A stroke of genius is rarely a bolt from the blue, it turns out. More often than not, it’s a byproduct of one’s surroundings, says Steven Johnson in his latest counterintuitive book, “Where Good Ideas Come From.”
“Some environments squelch new ideas; some environments seem to breed them effortlessly,” he writes in this jaunt through what the subtitle calls “the natural history of innovation.”
Johnson is the author and blogger who brought us the 2005 best-seller “Everything Bad Is Good for You.” This time around, he uses a series of vignettes -- from Gutenberg’s printing press to Twitter -- to show that certain physical and intellectual surroundings are particularly conducive to the cultivation and dissemination of influential ideas. His message: Society can do a better job of fostering innovation.
One key ingredient is the city. Johnson, who lives in Brooklyn, says that inhabiting a metropolis maximizes your exposure to ideas.
For centuries, densely populated areas have been breeding grounds for innovation, because that’s where ideas clash and great thinkers find their peers, he says. Consider the towns of Northern Italy that brought us the Renaissance. Or the Vienna coffeehouses where Sigmund Freud developed his psychoanalytic theories.
“As cities get bigger, they generate ideas at a faster clip,” he writes, echoing an argument familiar from Richard Florida’s 2002 best-seller, “The Rise of the Creative Class.”

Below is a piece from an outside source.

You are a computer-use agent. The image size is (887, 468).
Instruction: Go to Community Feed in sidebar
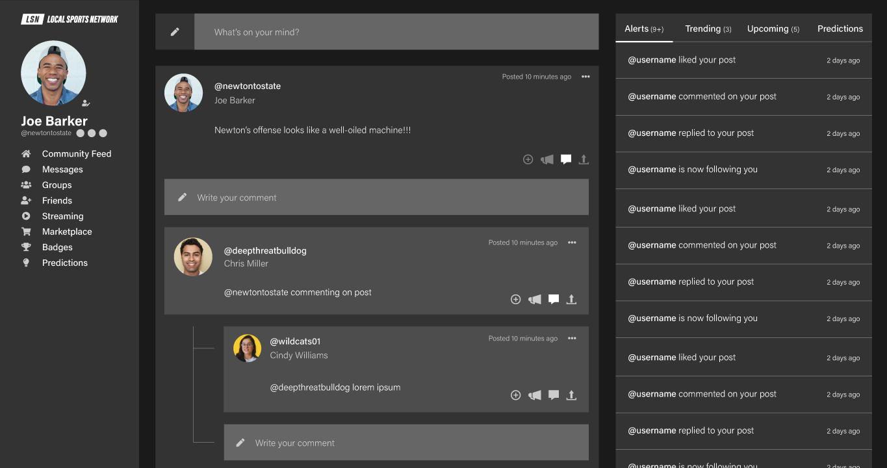point(76,154)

While this may sound discouraging to rural readers, the idea factory is just a mouse click away: The Internet, in Johnson’s eyes, is a virtual city.
Groundbreaking insights often come to fruition through one or a combination of the following: a hunch, an unwitting mistake, serendipity or exposure to other ideas, Johnson says. All of those can occur on the Web.
Newcomers to Johnson’s work may recognize similarities in substance and tone to the writings of Malcolm Gladwell, who’s cited more than once in this book. Like Gladwell, Johnson describes scientific concepts in terms palatable to those who haven’t stepped foot in a lab since high school.
Johnson is determined to dispel the myth that most good ideas flow from eureka moments. Though he doesn’t discount serendipity, he uses dozens of examples to show that previous innovations breed new innovations.
“Good ideas are not conjured out of thin air; they are built out of a collection of existing parts, the composition of which expands (and, occasionally, contracts) over time,” he says.
When Joseph Priestley and Carl Wilhelm Scheele isolated oxygen in the 18th century, for example, their discovery depended on novel scales that could measure miniscule changes caused by oxidation, Johnson writes.
The key to unlocking innovation, in his view, is to create open networks where people share and share alike. Though he’s not advocating the abolition of intellectual-property rights, Johnson says laws should be tweaked to allow for more openness.
“When you don’t have to ask for permission, innovation thrives,” he writes. (Never mind that his own publisher states that “no part of this book may be reproduced, scanned or distributed in any printed or electronic form without permission.”)
From Darwin to Jazz
By the end, after remarking on the scientific discoveries of Charles Darwin and the musical genius of Miles Davis, Johnson concludes that some segments of society are better equipped than others for harvesting ideas. While private enterprise has had a good run, Johnson argues, the public sector is poised to emerge as the next venue for innovation.
His advice isn’t just for policy makers and academics. Johnson wants everyone to recognize that even relatively small lifestyle changes can increase our exposure to new ideas.
“This can be as simple as changing the physical environment you work in, or cultivating a specific kind of social network, or maintaining certain habits in the way you seek out and store information.”
That sounds somewhat less daunting than most New Year’s resolutions.
(Timothy R. Homan writes for Bloomberg News. The opinions expressed are his own.)